È improbabile che il tutto possa avvenire in poco tempo. Pertanto, l’operazione “integrazione” dovrebbe slittare al 2025-26, anche se il ministro Valditara ha recentemente dichiarato che in qualche classe si partirà già da quest’anno.

Ma quanti studenti stranieri beneficeranno di questo potenziamento didattico? Non è possibile sapere con esattezza quanti saranno gli alunni stranieri che si iscriveranno per la prima volta ad una scuola italiana, e tanto meno quanti di loro saranno in numero pari ad almeno il 20% di tutti gli alunni della classe in cui verranno inseriti. Ma proprio questa soglia minima riduce di molto i potenziali interessati.
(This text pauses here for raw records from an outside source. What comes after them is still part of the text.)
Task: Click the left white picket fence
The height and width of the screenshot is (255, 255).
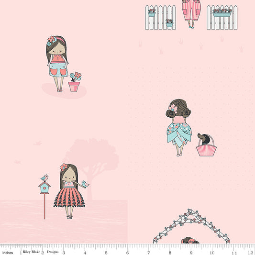Action: (161, 17)
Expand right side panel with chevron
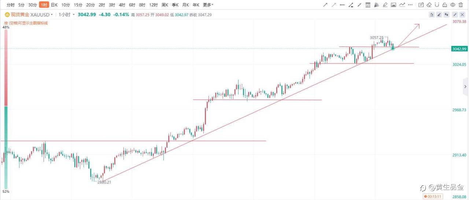The width and height of the screenshot is (469, 200). (x=465, y=87)
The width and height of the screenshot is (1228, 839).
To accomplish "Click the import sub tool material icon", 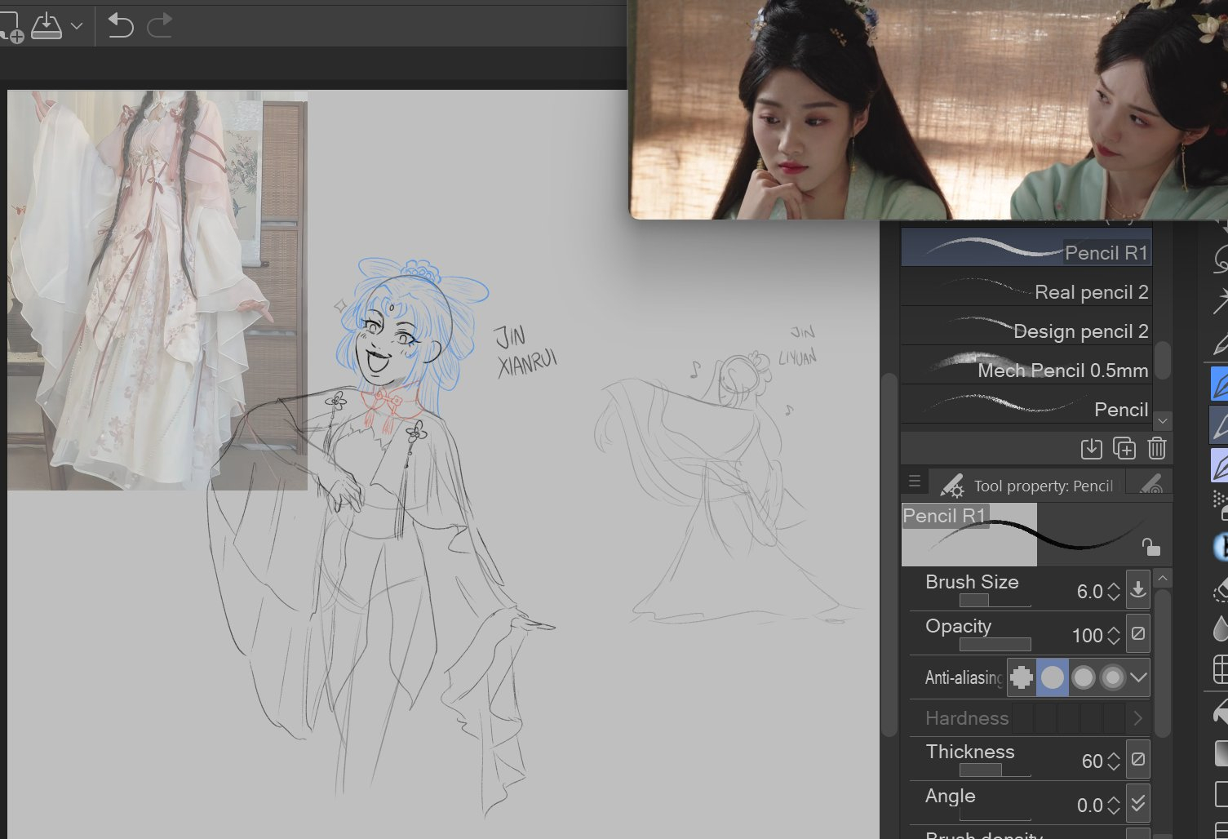I will pos(1091,448).
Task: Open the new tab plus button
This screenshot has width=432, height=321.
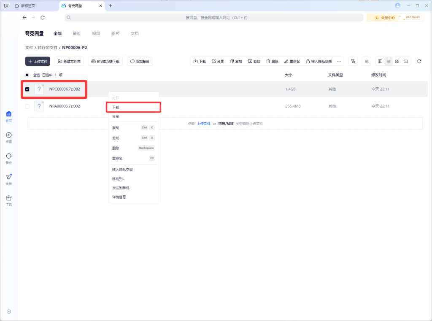Action: click(x=111, y=5)
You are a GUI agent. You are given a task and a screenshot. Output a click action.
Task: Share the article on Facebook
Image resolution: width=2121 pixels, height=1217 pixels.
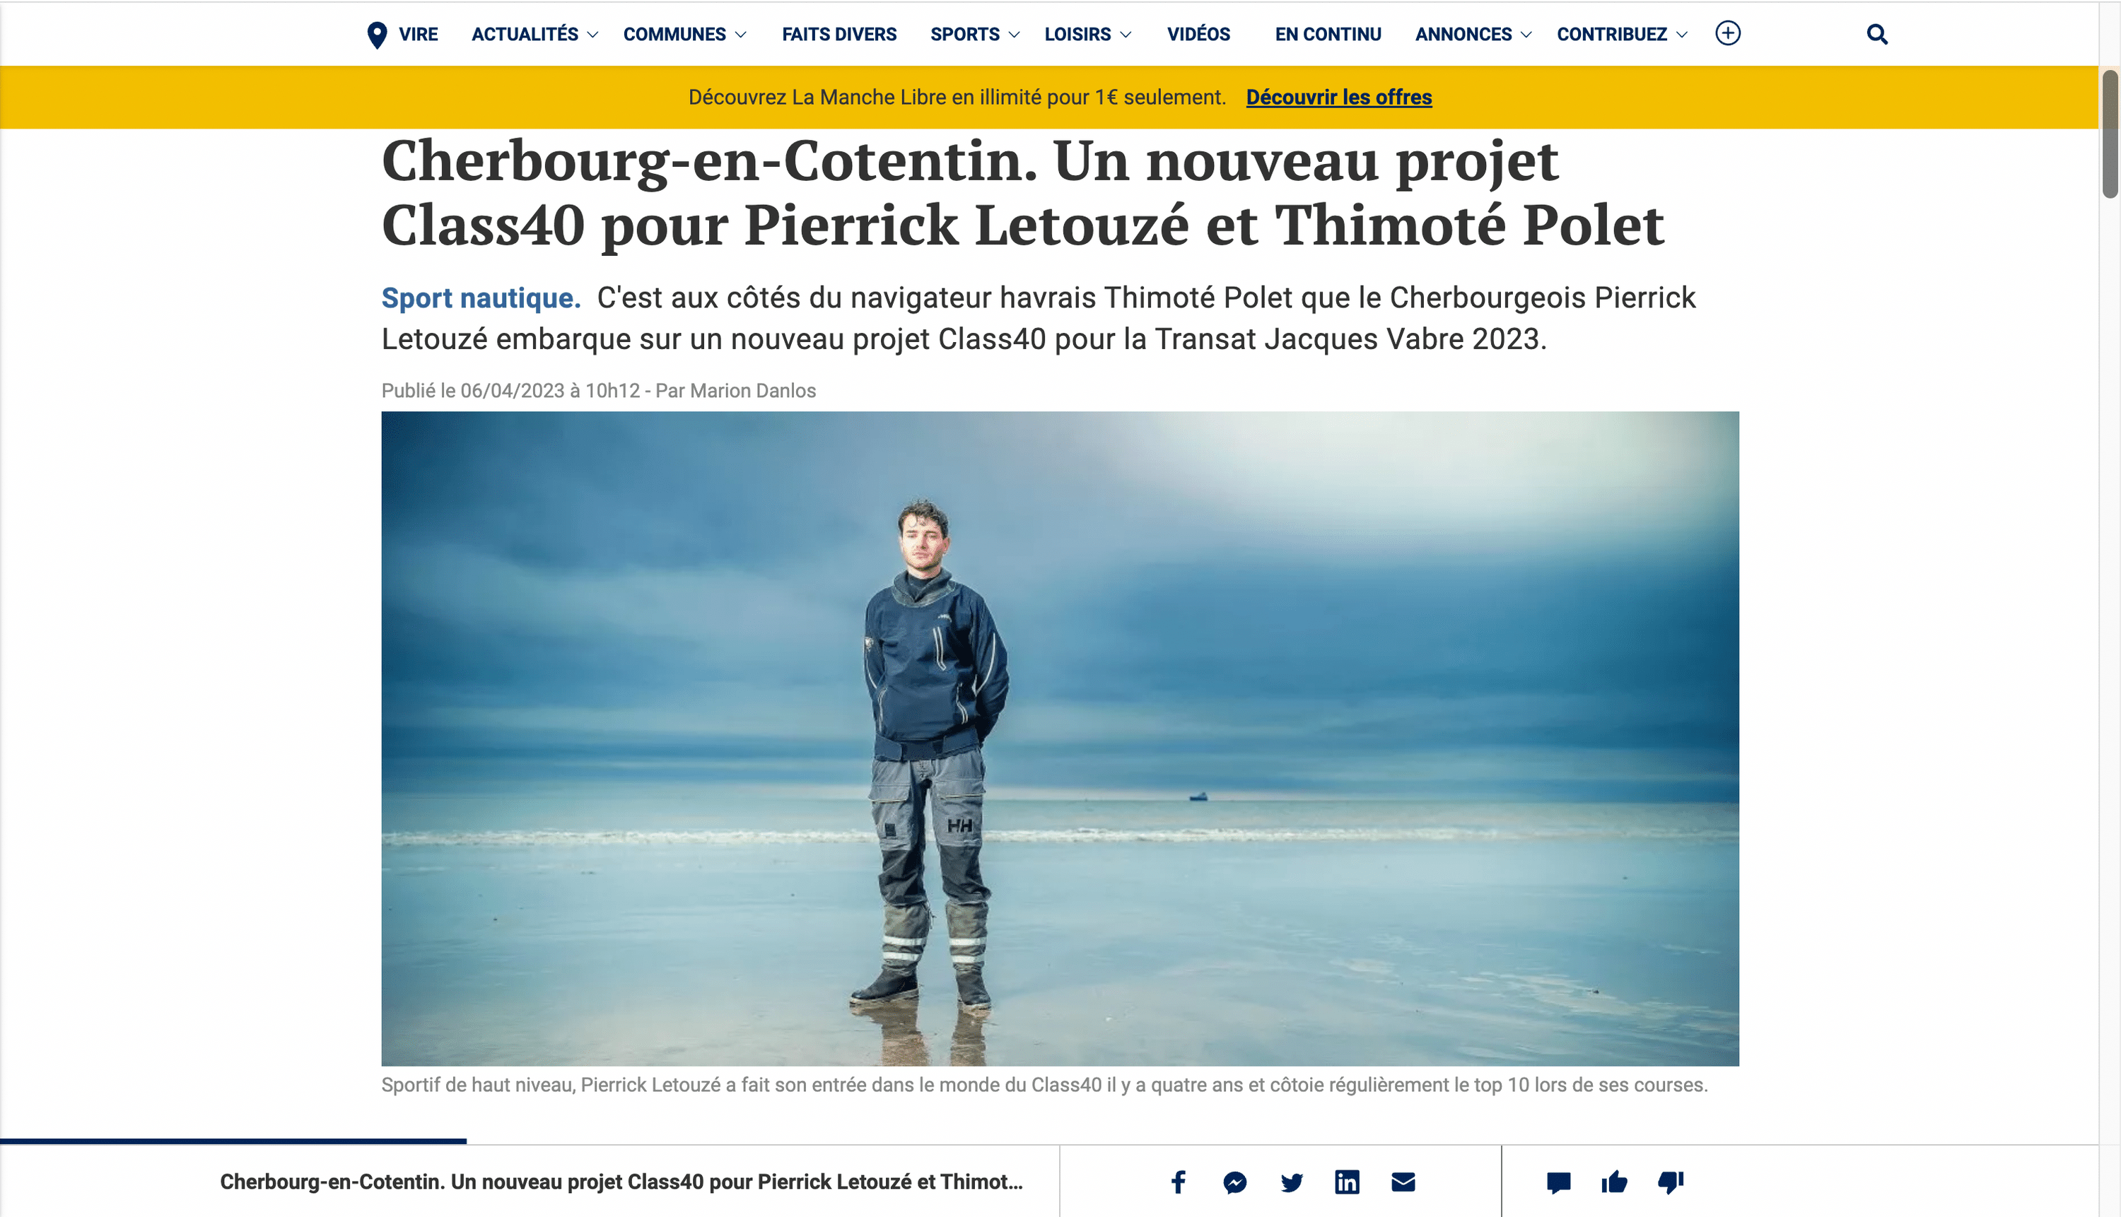pos(1178,1182)

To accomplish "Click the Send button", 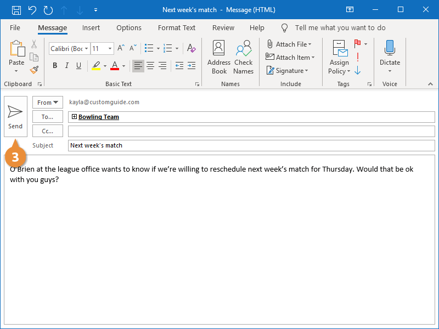I will pyautogui.click(x=15, y=116).
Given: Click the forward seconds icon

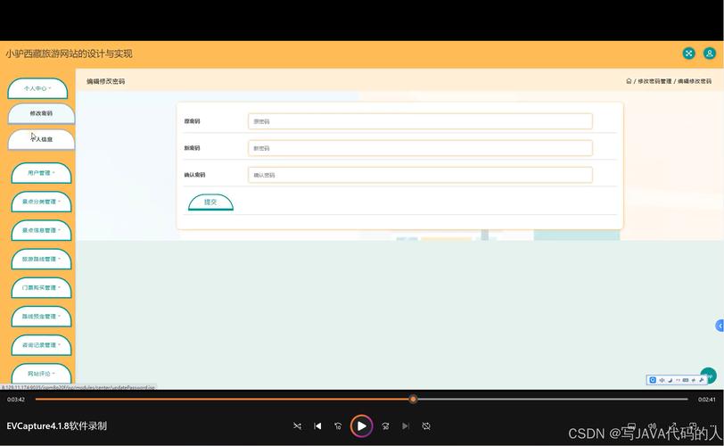Looking at the screenshot, I should point(385,426).
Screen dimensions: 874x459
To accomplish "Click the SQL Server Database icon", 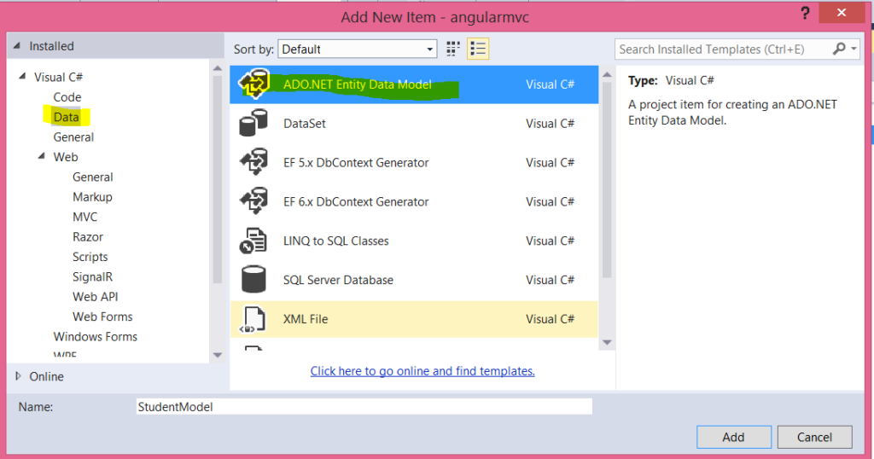I will (x=253, y=280).
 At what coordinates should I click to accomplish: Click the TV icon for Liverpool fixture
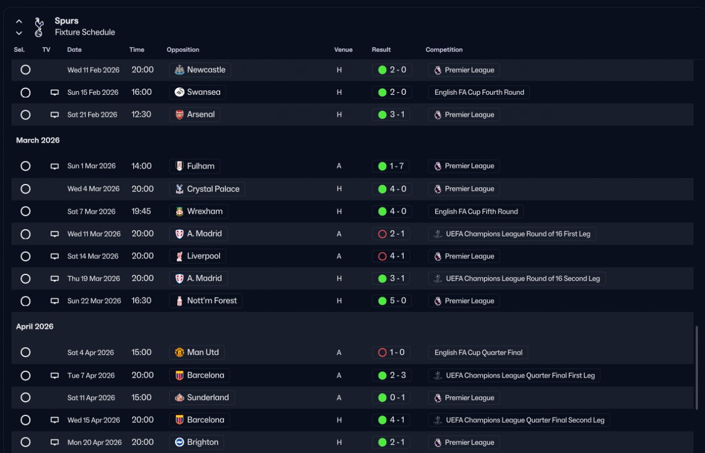(55, 256)
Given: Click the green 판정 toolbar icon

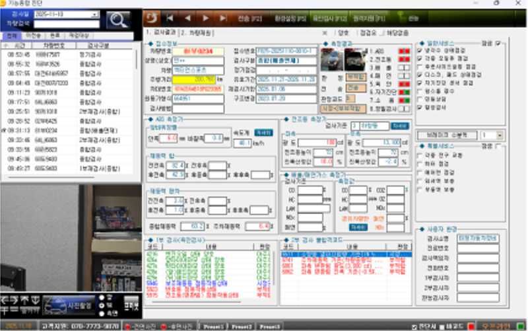Looking at the screenshot, I should (413, 18).
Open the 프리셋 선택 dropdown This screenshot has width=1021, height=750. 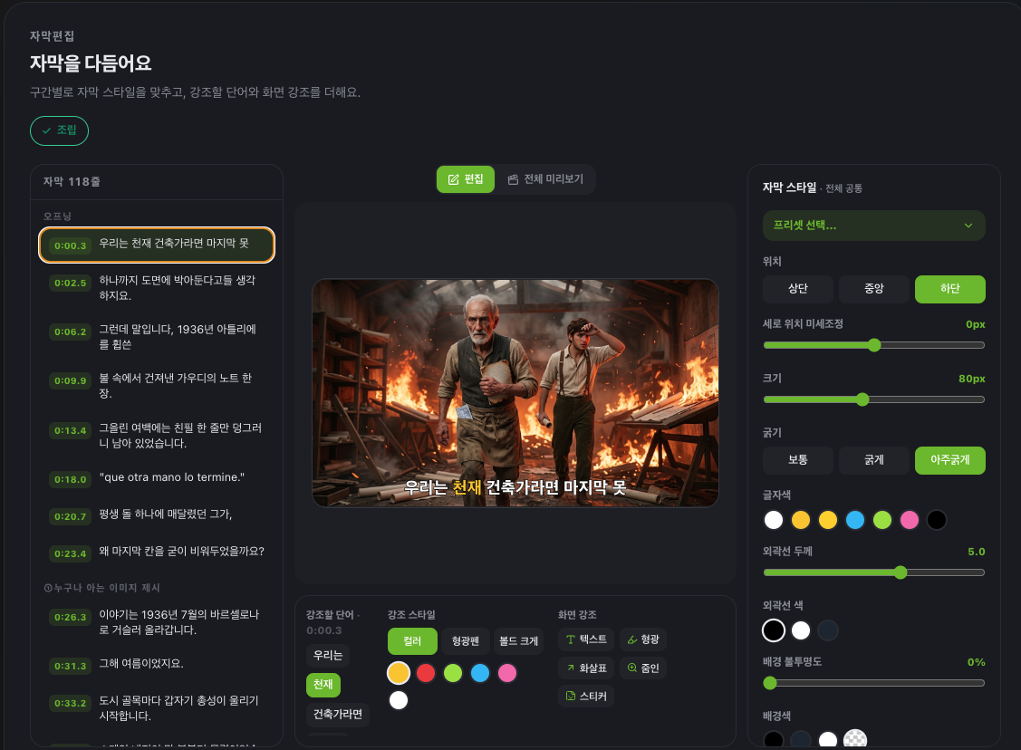874,226
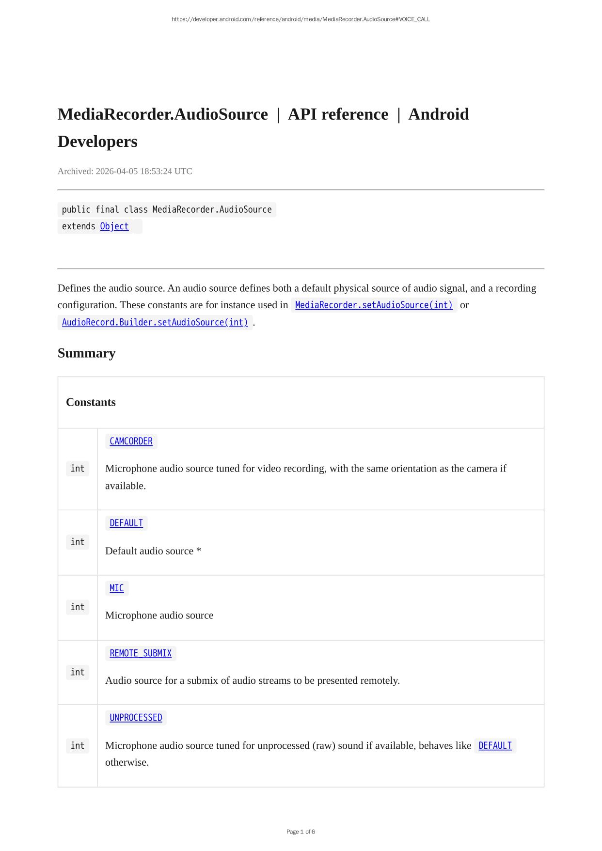Open the UNPROCESSED constant link
This screenshot has width=602, height=851.
(136, 718)
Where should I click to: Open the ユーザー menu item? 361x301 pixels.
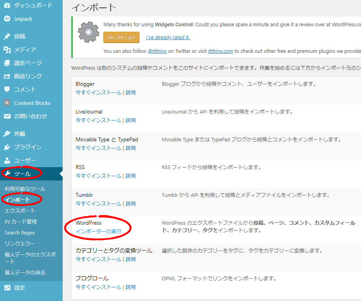coord(25,160)
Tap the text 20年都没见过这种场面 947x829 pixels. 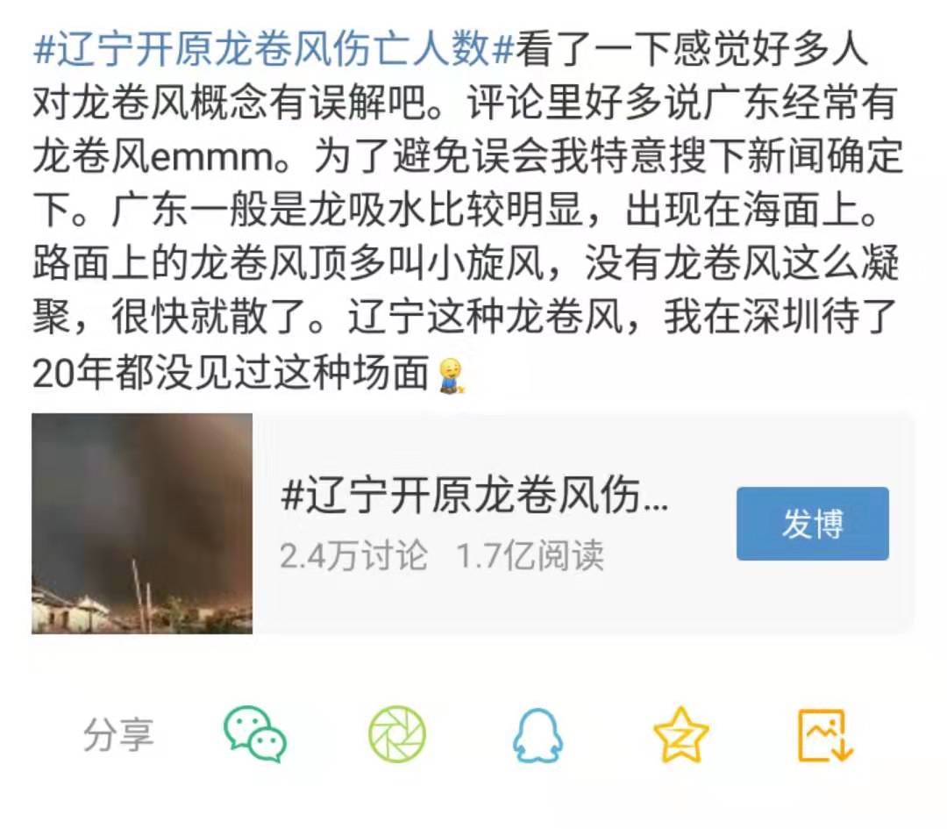click(x=231, y=373)
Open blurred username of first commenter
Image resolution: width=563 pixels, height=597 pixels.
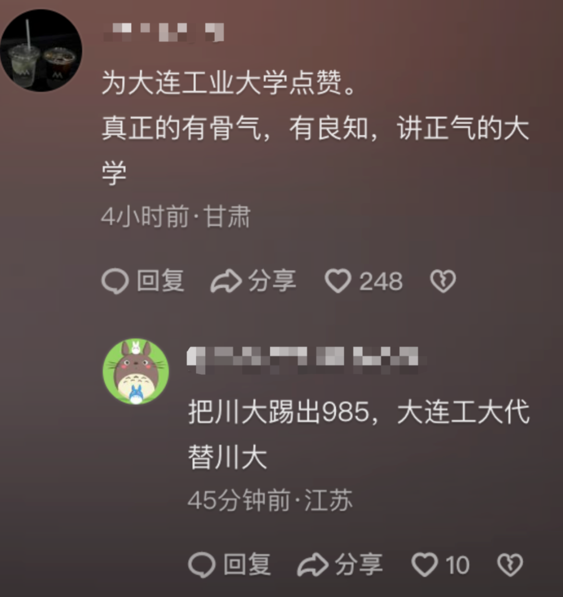pos(164,32)
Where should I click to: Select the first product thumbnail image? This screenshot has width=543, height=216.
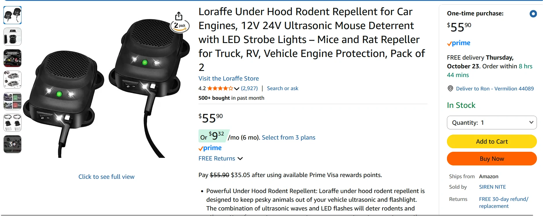pos(12,15)
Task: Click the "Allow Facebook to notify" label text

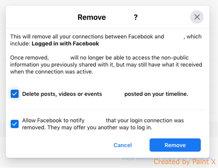Action: (x=53, y=120)
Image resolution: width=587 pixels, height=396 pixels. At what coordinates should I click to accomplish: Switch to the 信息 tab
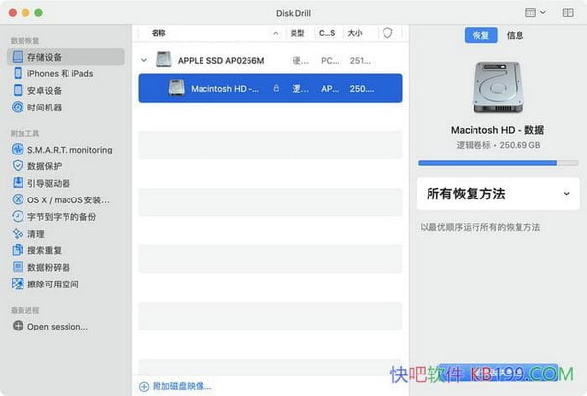click(x=515, y=35)
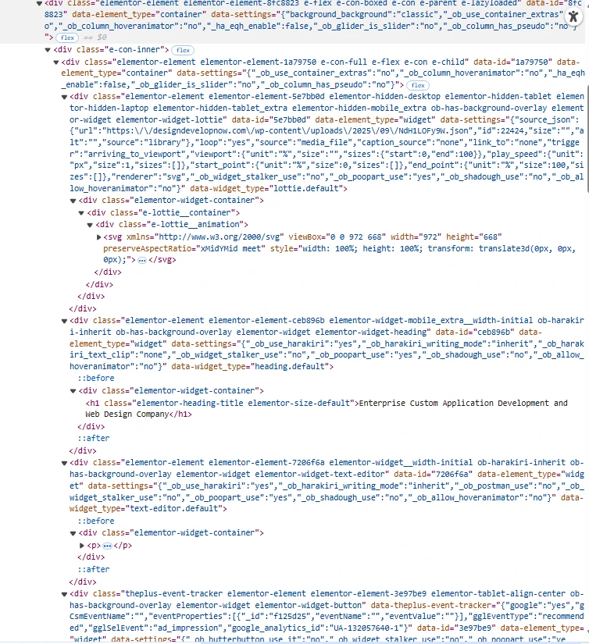Collapse the heading widget div ceb896b
Screen dimensions: 589x644
[65, 320]
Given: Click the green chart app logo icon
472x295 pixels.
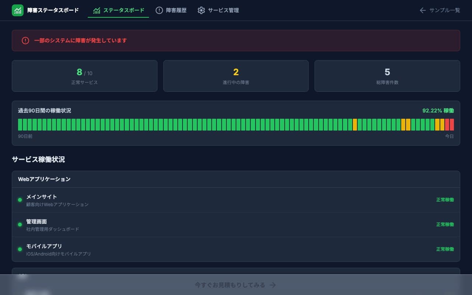Looking at the screenshot, I should [x=18, y=10].
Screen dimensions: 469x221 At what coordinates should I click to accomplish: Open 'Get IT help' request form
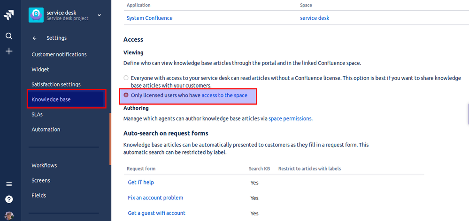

In base a un approfondito calcolo di Tuttoscuola si può stimare che in tutto il primo ciclo (scuola primaria e media), non saranno più di 10 mila gli alunni stranieri coinvolti nel potenziamento da parte di un docente per l’insegnamento dell’italiano per stranieri: in pratica solo il 6% degli alunni stranieri nati all’estero e arrivati in Italia come immigrati, che sono circa 163 mila) e solo il 2% del mezzo milione di alunni stranieri del primo ciclo (500.424, come risulta dal Portale unico del Ministero per il 2022-23, ultimi dati disponibili).

Una misura interessante ma, da quanto si può stimare, per pochi.

 Supplenti di sostegno graditi alle famiglie, ma tra un anno

Per cercare di salvare un po’ di continuità didattica a favore degli alunni con disabilità, il DL 71/2024 ha previsto che le famiglie possano richiedere la conferma del supplente di sostegno dell’anno precedente, previa valutazione del dirigente scolastico.

Ma questa piccola rivoluzione per cercare di salvare diverse situazioni di possibile discontinuità didattica non potrà trovare applicazione per quest’anno. Sarà necessario, infatti, rivedere il regolamento per le supplenze. Se ne parlerà tra un anno.